September 25, 2014 10:48 AM   Subscribe

I'm attending a Ghibli-themed potluck this weekend, and I've volunteered to bring fried egg on toast from Laputa. However, I have two reservations. First, 20+ people will be bringing food and a full slice of toast + egg per person is just too much. Second, egg-on-toast is only really good when hot and freshly made. So I'm looking for suggestions re: variations (in either letter or spirit) on egg-on-toast that a) are portionable, and b) will stay delicious past ten minutes!

Ideas so far:
- Korean egg bread?
- some kind of winky thing like toast-shaped cookies with yellow and white frosting on top?

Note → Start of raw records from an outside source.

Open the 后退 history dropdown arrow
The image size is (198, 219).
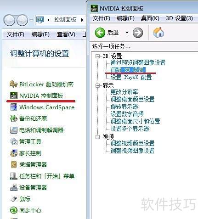[127, 33]
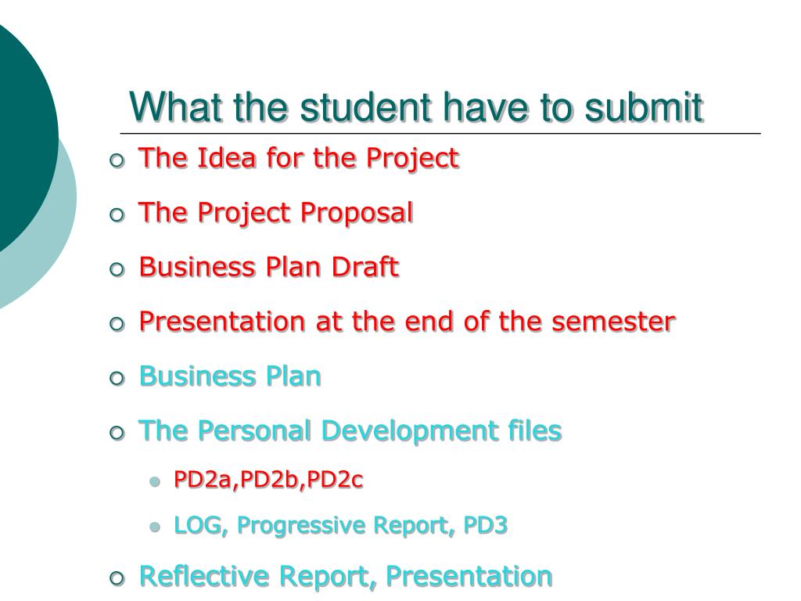Click bullet circle beside teal 'Business Plan'

117,379
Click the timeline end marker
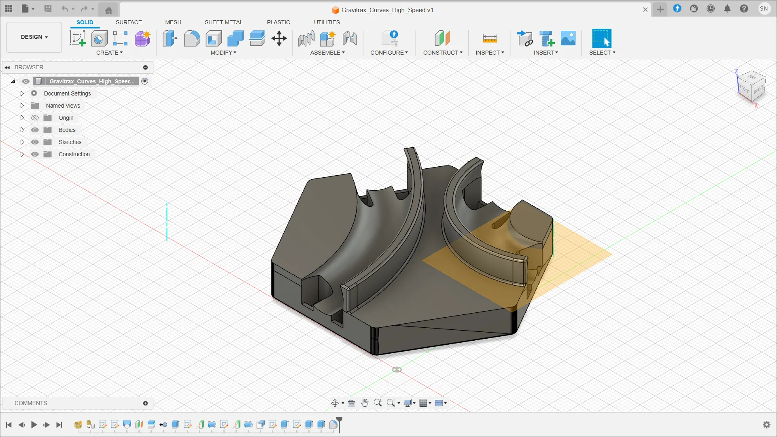 (x=340, y=424)
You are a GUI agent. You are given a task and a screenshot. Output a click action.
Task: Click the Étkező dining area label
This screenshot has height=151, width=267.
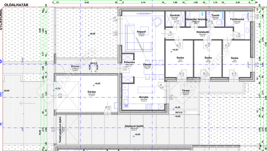tap(147, 65)

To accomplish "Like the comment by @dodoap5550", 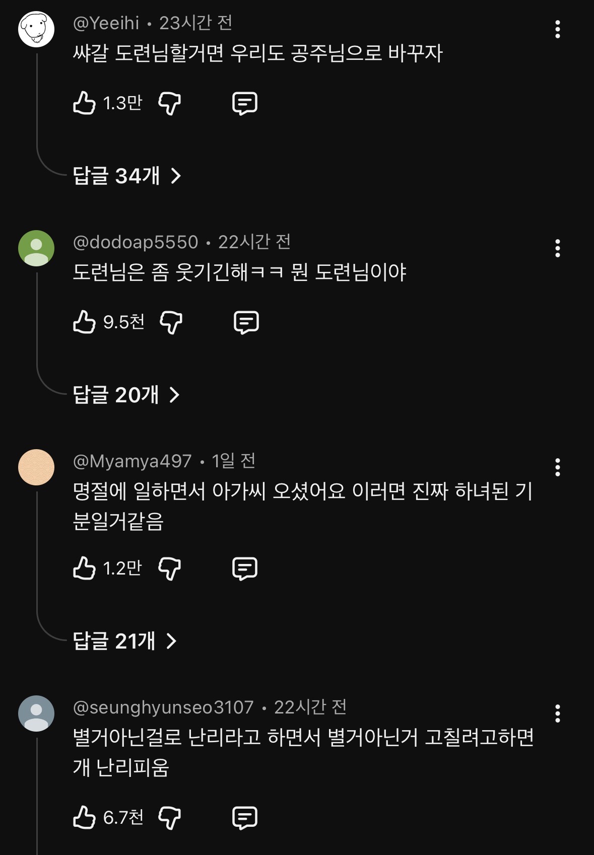I will tap(84, 322).
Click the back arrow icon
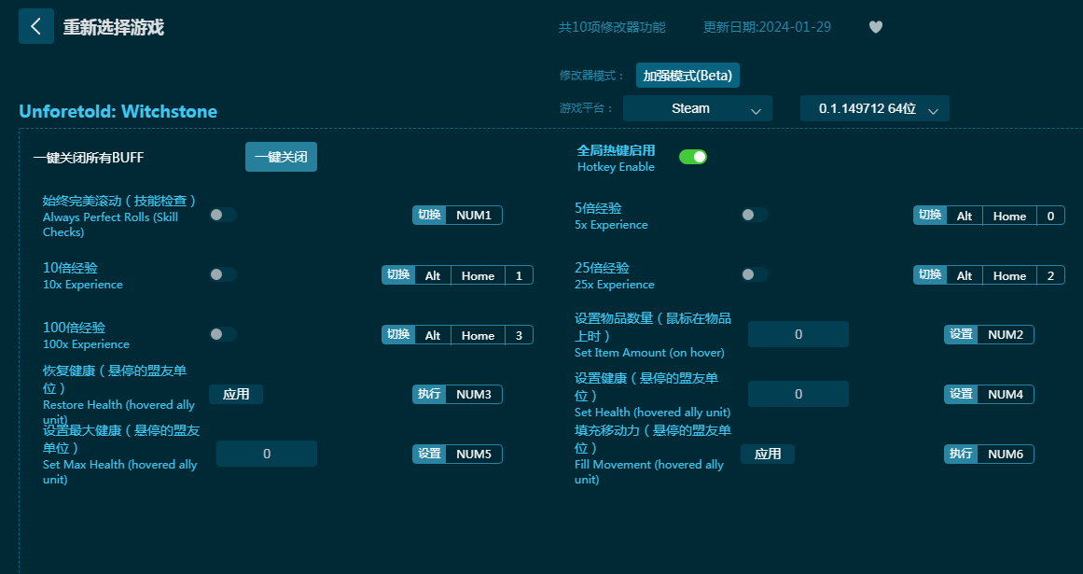1083x574 pixels. 35,26
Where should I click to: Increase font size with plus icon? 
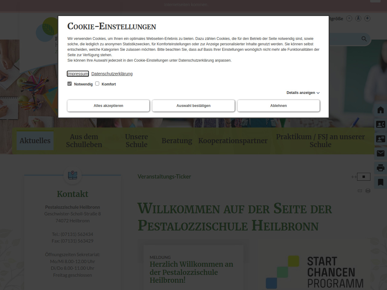point(367,18)
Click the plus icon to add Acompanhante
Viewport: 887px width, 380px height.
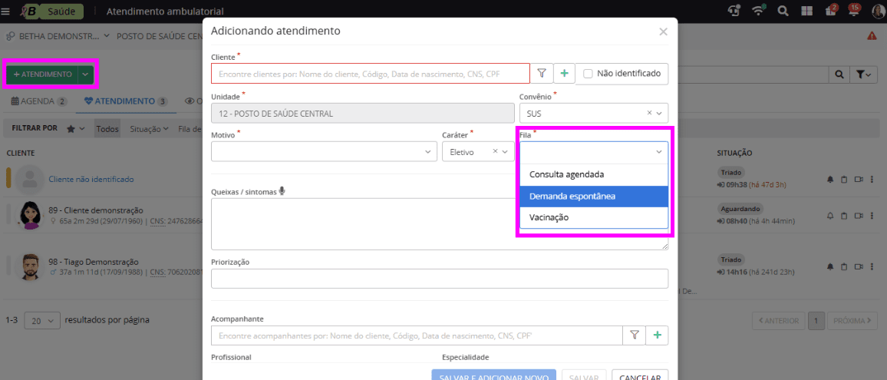click(657, 335)
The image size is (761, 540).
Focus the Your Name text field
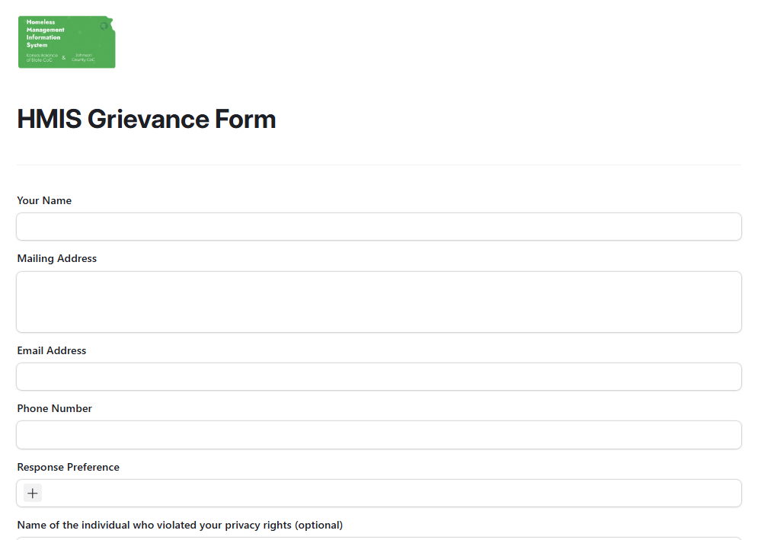(379, 227)
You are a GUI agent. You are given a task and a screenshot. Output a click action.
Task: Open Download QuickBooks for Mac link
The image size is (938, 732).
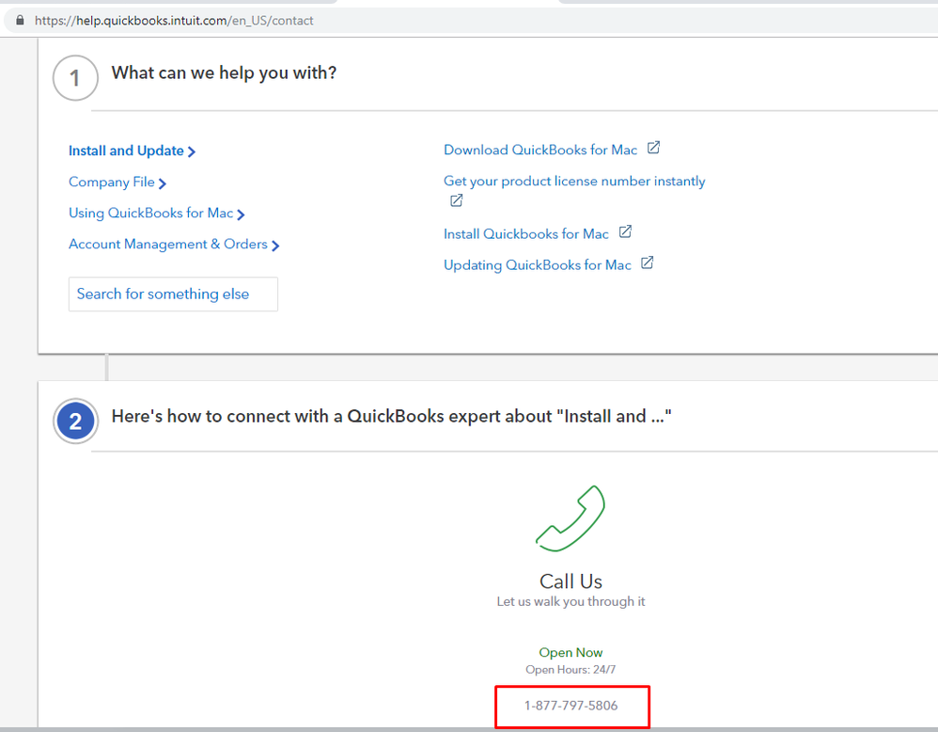pos(540,151)
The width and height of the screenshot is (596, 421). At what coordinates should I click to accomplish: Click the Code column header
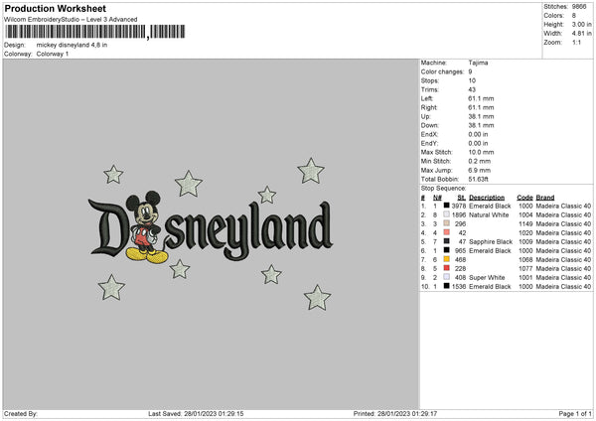click(524, 198)
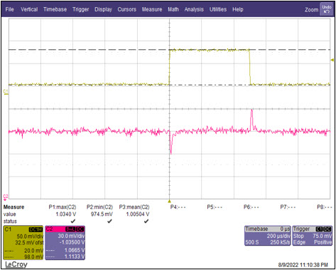Open the Measure menu
336x270 pixels.
point(152,9)
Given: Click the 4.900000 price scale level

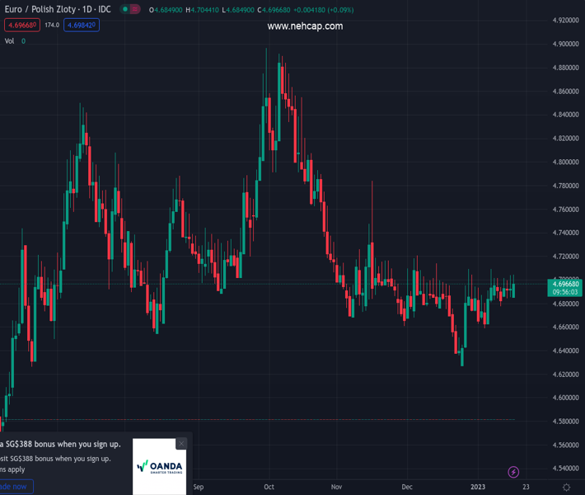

I'd prefer something not too costly or time-consuming, but all thoughts are welcome!

Thanks!
posted by brieche to Food & Drink (23 answers total) 5 users marked this as a favorite
 
Best answer: You can get tiny tiny dried toast slices at grocery stores: http://www.walmart.com/ip/Saint-Louis-Imported-Mini-Toasts-2.75-oz/10535261

Quail eggs are tiny. If you could fry them and transport them, they would look right on the tiny toasts.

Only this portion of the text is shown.